Djukanovic echoed President Aleksandar Vucic’s announcement of August 23, when he said that if a solution was found to the Kosovo issue, Serbia would have to hold a referendum.
“I will propose what I can, and we will have to go to a referendum; let the people say,” Vucic said.
However, Novi Sad law professor Slobodan Orlovic says Kosovo’s status in Serbian eyes was already changed in 2013 – and that reality must be reflected in the constitution.
“The constitutional status of the AP [Autonomous Province] of Kosovo and Metohija changed with the First Brussels Agreement in 2013,” Orlovic told BIRN.
Serbia’s constitution names Kosovo as an integral part of Serbia, despite having de facto broken away in 1999, following NATO intervention in support of independence-seeking rebels.
For this reason, the de facto border with Kosovo is called only an “administrative line”.
Any formal changes to Serbian borders require constitutional amendment.
On April 19, 2013, an agreement was signed in Brussels by Serbia and Kosovo that mapped out points of negotiation and compromise concerning Kosovo’s Serbian minority, the nature of power sharing between Kosovo’s Serbian and Albanian communities, and the prospects of Kosovo’s involvement in international organisations.

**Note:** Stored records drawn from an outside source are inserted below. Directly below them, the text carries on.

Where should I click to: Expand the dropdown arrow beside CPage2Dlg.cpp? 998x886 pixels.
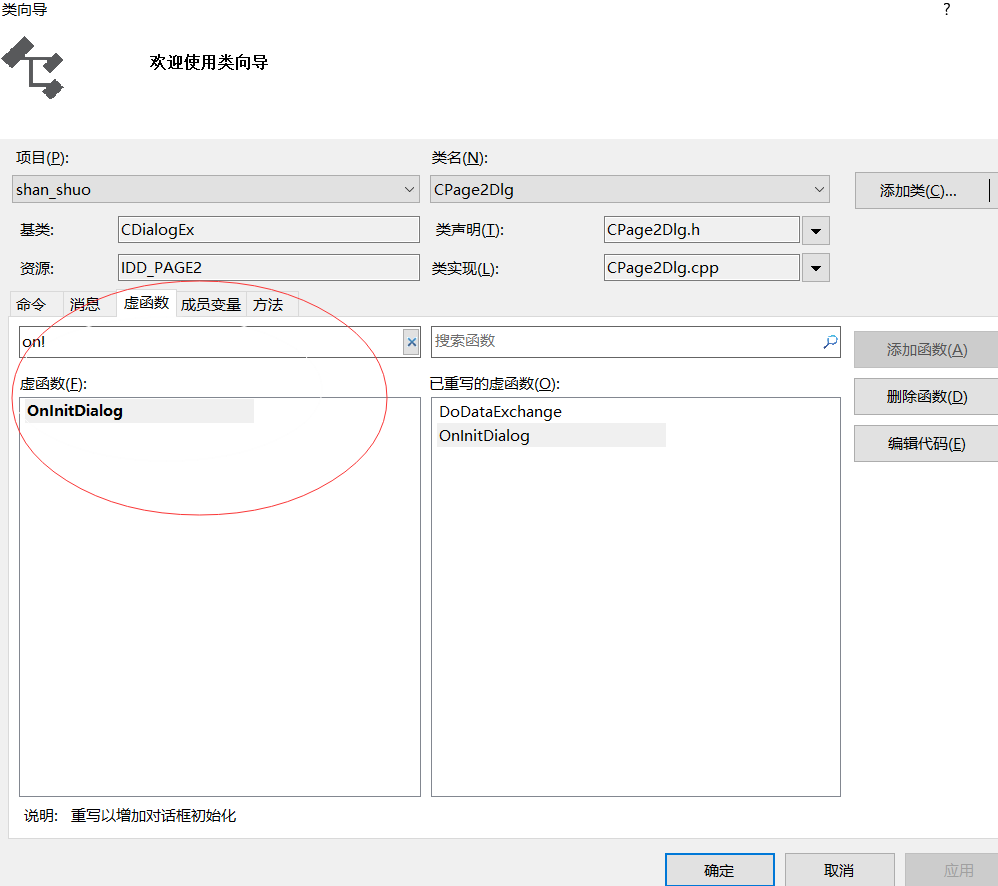(x=816, y=267)
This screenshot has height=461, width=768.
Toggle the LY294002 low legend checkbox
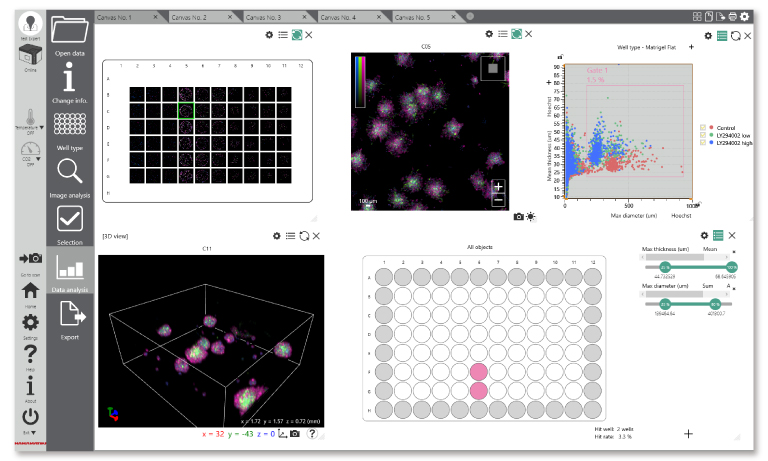(x=704, y=136)
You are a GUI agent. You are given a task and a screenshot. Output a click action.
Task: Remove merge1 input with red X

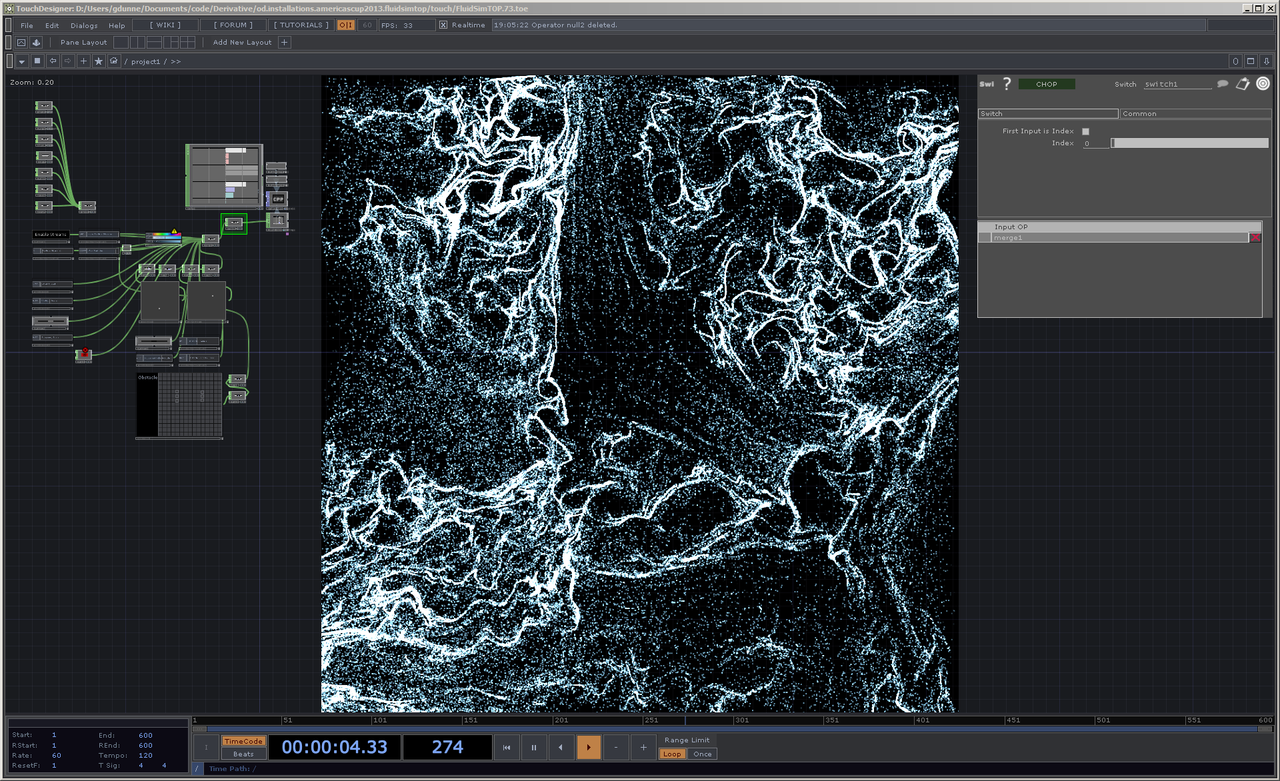tap(1256, 238)
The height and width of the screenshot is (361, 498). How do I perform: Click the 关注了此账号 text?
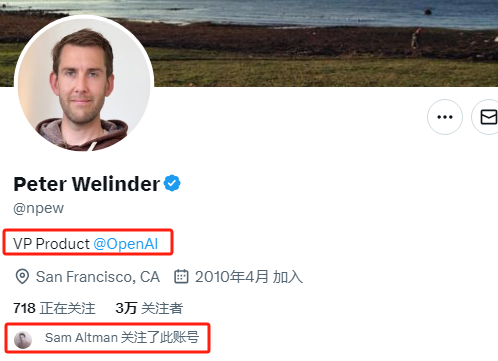(x=160, y=338)
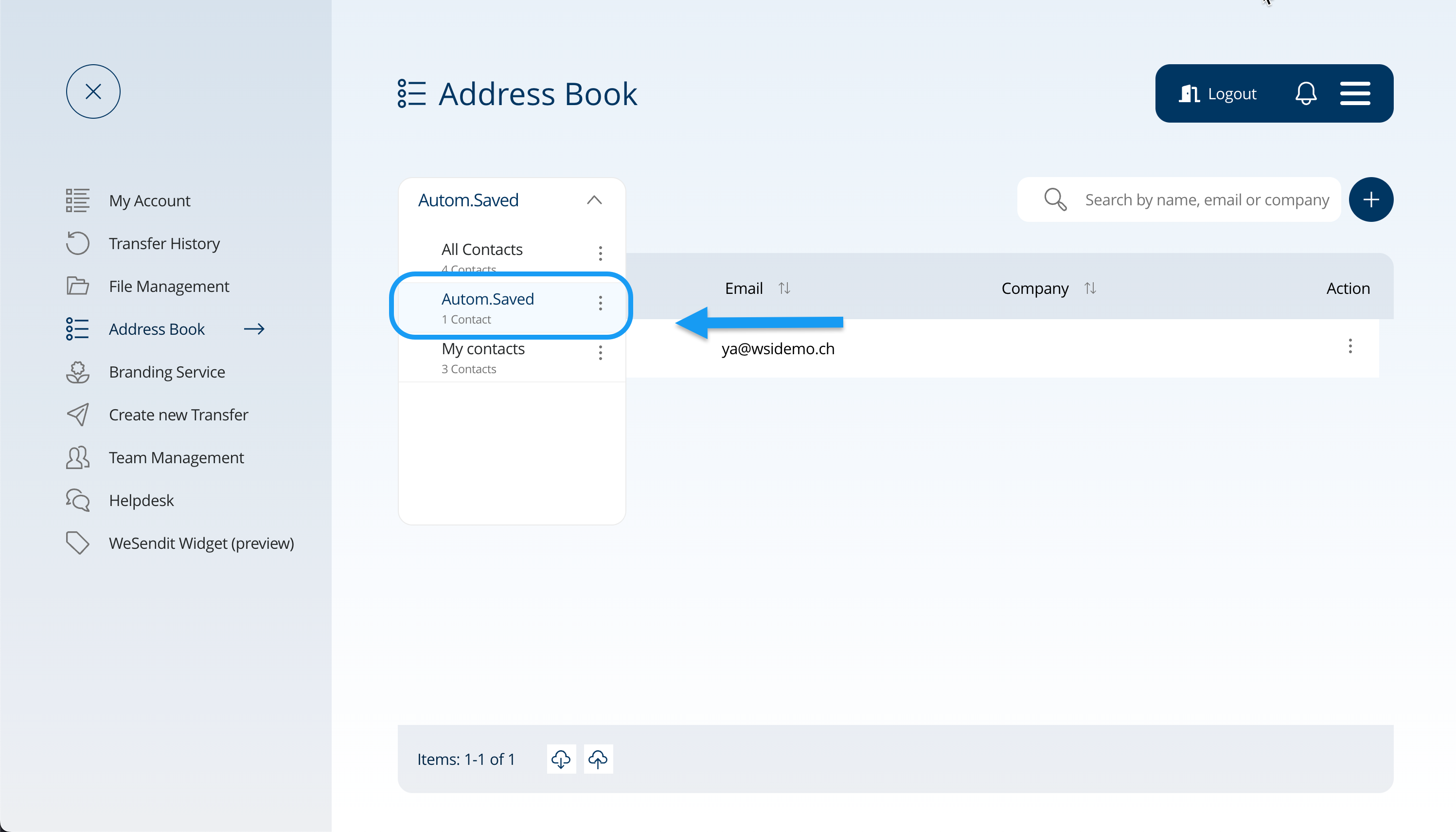Screen dimensions: 1456x832
Task: Open options for All Contacts group
Action: (600, 253)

In December 2014, Serbia’s Constitutional Court rejected a request to assess the constitutionality of the so-called Brussels Agreement, deeming it a political rather than a legal issue.
The proposal for a constitutional assessment was filed by the right-wing nationalist Democratic Party of Serbia, DSS.
Its MPs claimed the Brussels Agreement was a legal act by which the Serbian government had “abolished the institutions of Serbia in Kosovo, violating the territorial integrity of Serbia”.
Orlovic said that to solve anything in relation to the constitutional status of Kosovo in Serbia beyond what the current constitution regulates, a constitutional referendum, in which citizens declare themselves, must be held.
Asked whether the Serbian President was likely to go for such a referendum, Orlovic said the authorities must initiate the process of changing the constitution and, as part of that, call a constitutional referendum if the proposed changes are adopted by a two-thirds majority in parliament.
He added that the Serbian President, government, one-third of the MPs or 150,000 voters may all propose provisions regulating the constitutional status of Kosovo and Metohija – to use the Serbian term for the ex-province.
Other legal experts in Serbia agree that if Serbia and Kosovo reach a deal that includes border corrections, partition on ethnic lines or some kind of land swap, Serbia must change its constitution.
Bogoljub Milosavljevic, a constitutional law professor from Belgrade, says recognition of Kosovo’s independence could not be done without changing the constitution.
The document says that Serbia “consists of two autonomous provinces, Vojvodina and Kosovo and Metohija”, he recalled on Radio Free Europe on August 23.
However, some Serbian opposition parties oppose the idea of a referendum, saying it will be abused to legitimise “backdoor” deals reached by the President.
They are demanding a broader and more open national debate on any future deal with Kosovo, and on rumoured land swaps.
Borko Stefanovic, lead of the Serbian Left, told the Belgrade-based daily Danas that a referendum was an unacceptable solution for the final status of Kosovo, as it would merely serve as an alibi for backdoor deals designed to enable the leadership to say, “We didn’t do it, the people decided.”
Kosovo President Hashim Thaci and Vucic will meanwhile meet in Brussels on September 7 for a new round of EU-facilitated talks aimed at resolve the dispute between the two countries, which many believe has entered its final phase.
Two days later, Vucic will visit Kosovo to present “guidelines and directions of state policy towards Kosovo”.